* Page extract *
## START
(2) Every Regulation made by the Minister of Health prescribing the conditions under paragraph (a) of the said Sub-section with which houses whereof the construction is begun after the thirty-first day of March, nineteen hundred and twenty-one, shall comply, shall be laid before both Houses of Parliament as soon as may be after it is made, and if an address is presented by either House within twenty-one days on which that House has sat next after any such Regulation is laid before it, praying that the Regulation may be annulled, His Majesty in Council may annul the Regulation, but without prejudice to the validity of anything previously done thereunder.
I beg to move to leave out the Clause.
I want to say straight away that I am not taking into account in any way the merits of the Clause. I am asking the House to reject this on purely financial grounds. This Clause is asking us to continue the housing subsidy for another year. The housing subsidy as given in the present year by the Chancellor of the Exchequer is now something between £15,000,000 and £16,000,000. What it will be in the full year 1921–2 under this Clause, I do not know, but I assume that, as £15,000,000 does not represent a full year the subsidy will be more than that.
This relates to quite a different matter. This relates to the lump sum given as a subsidy to private builders to build houses. It is not the amount required for local authorities' schemes.
## END
* Objectives *
- A) Rewrite the housing subsidy debate passage starting at "This relates to quite" and ending at "local authorities' schemes.", putting "independent contractors" in place of "private builders".
- B) Name every public office or governing body mentioned in the housing subsidy debate passage.

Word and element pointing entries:
## START
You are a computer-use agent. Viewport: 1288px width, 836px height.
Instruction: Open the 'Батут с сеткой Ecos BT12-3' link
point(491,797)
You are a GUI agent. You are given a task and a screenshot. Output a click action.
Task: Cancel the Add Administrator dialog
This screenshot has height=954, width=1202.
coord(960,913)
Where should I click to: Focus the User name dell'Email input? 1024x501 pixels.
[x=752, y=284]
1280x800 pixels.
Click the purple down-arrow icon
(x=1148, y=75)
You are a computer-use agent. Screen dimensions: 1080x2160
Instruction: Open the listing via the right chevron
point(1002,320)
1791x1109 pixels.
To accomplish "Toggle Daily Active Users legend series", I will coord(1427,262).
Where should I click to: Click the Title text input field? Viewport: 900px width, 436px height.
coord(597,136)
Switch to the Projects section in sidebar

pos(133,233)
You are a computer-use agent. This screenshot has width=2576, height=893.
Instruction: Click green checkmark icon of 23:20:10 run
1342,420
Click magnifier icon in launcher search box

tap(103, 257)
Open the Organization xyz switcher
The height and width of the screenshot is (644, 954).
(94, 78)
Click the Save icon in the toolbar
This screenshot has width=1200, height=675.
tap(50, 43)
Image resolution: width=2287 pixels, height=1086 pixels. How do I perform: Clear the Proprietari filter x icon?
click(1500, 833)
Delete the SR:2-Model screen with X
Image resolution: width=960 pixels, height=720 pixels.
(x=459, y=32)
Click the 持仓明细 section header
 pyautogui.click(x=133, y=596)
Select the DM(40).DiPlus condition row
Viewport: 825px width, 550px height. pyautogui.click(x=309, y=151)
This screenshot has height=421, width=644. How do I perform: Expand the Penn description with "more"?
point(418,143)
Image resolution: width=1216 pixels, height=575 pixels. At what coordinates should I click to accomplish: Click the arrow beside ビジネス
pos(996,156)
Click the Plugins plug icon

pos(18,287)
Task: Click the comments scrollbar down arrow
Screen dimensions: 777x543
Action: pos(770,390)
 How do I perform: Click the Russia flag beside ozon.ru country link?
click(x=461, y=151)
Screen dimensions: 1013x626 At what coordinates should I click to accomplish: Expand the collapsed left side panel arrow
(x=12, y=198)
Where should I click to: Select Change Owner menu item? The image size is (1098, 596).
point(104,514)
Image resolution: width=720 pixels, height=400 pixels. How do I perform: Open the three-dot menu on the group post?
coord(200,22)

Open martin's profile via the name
## END
* In response *
- A)
This relates to quite a different matter. This relates to the lump sum given as a subsidy to independent contractors to build houses. It is not the amount required for local authorities' schemes.

- B) Minister of Health; both Houses of Parliament; His Majesty in Council; Chancellor of the Exchequer; local authorities